Openbare gebouwen die als stemlokaal worden gebruikt zijn niet altijd toegankelijk (te maken). Bijvoorbeeld als de deuren te smal zijn voor iemand in een rolstoel. Of als er geen ruimte is om een (tijdelijke) helling aan te leggen bij een steile trap. Het komt ook voor dat het stemlokaal zelf wel toegankelijk is, maar de omgeving niet. Bijvoorbeeld doordat het stemlokaal op een heuvel ligt waardoor er sprake is van een te steile helling bij de ingang. Of doordat de route naar de entree van het stemlokaal te smal is. Dergelijke stemlokalen worden als niet toegankelijk aangemerkt. Om te zorgen voor voldoende stemlokalen worden vaak gebouwen als stemlokaal gebruikt die geen eigendom zijn van de gemeente. Ook deze gebouwen zijn niet altijd toegankelijk (te maken).

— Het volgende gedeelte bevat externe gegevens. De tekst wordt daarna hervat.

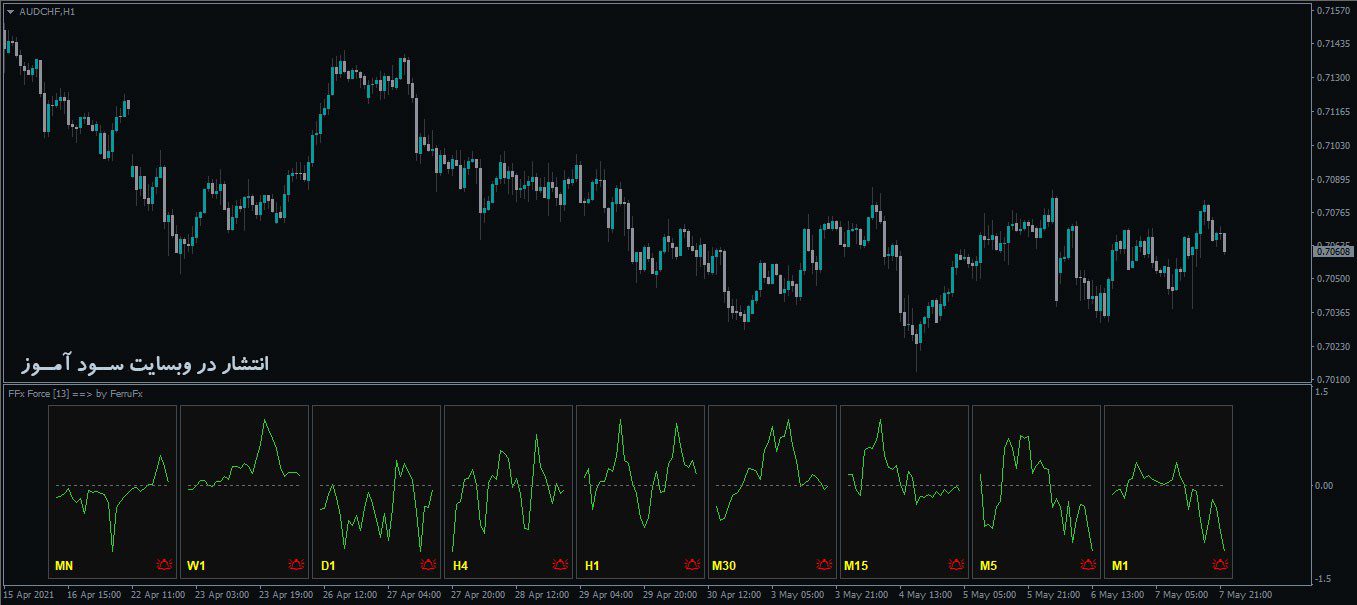The image size is (1357, 605).
Task: Click the alert bell icon in D1 panel
Action: click(x=426, y=563)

Als het voor één of meerdere locaties niet lukt om deze (volledig) toegankelijk te maken, moet het college van B&W de gemeenteraad informeren (Artikel J 4, derde lid, van de Kieswet) over de stemlokalen die niet voldoen aan de toegankelijkheidscriteria en daarbij toelichten waarom deze stemlokalen daar niet aan voldoen.
Hoe worden stemlokalen getoetst op toegankelijkheidscriteria?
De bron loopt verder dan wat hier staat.